This was supposed to be a transformative summer for the New York Knicks. After years of rotten basketball , mismanagement , and scandal , they had cleared room on their payroll to get LeBron James—a great player for a great franchise in a great city. The Knicks had even added Amar'e Stoudemire , to give James another star to play with. How could LeBron say no?
"I am taking my talents to South Beach" was how he said it.
So while Miami assembled a superteam, the Knicks got only Stoudemire, who will cost them nearly $100 million and whose medical chart is so thick that no insurance company was willing to cover him if he played for Team USA this summer.
But this week, Chris Paul, the disgruntled All-NBA point guard for the New Orleans Hornets, let it be known that he was interested in being traded to the Knicks. Star power after all! The only drawbacks: Paul has no power to force a trade, let alone say where he would go; the Knicks have no players the Hornets would want to trade for; and the Hornets' owners don't want to trade Paul.

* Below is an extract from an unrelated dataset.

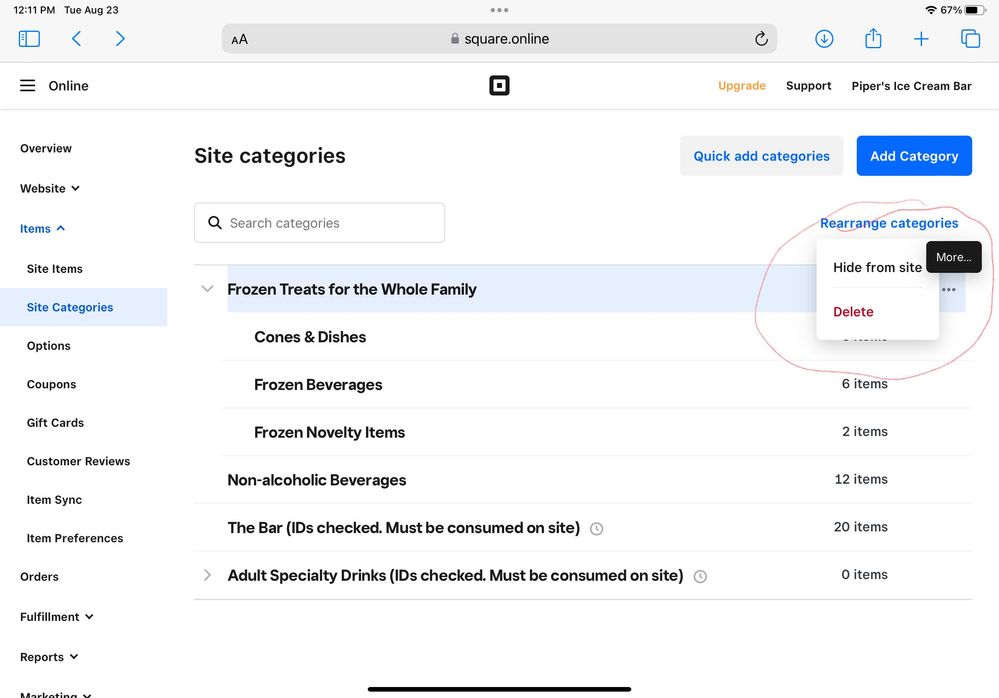This screenshot has width=999, height=698.
Task: Click the Add Category button
Action: tap(913, 156)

Even so, the New York Times reports, this imaginary trade is exactly what the Knicks need :
By naming the Knicks, even privately, Paul has validated their rebuilding effort and their hope of becoming a desirable destination for star players. For most of the last decade, the Knicks were regarded as more dysfunctional and hopeless than the Hornets are now.But the recent signing of Amar’e Stoudemire has changed perceptions and given every N.B.A. star a reason to take notice.
Yes, the Miami Heat has two of the three best players in the league, and a third All-Star to caddy for them. The Lakers have won back-to-back championships. The Celtics have been to the Finals twice in the last three years. But the Knicks have validation of their new narrative! They have created the perception of desirability. If Politico ever wants to cover basketball, now it has the perfect team.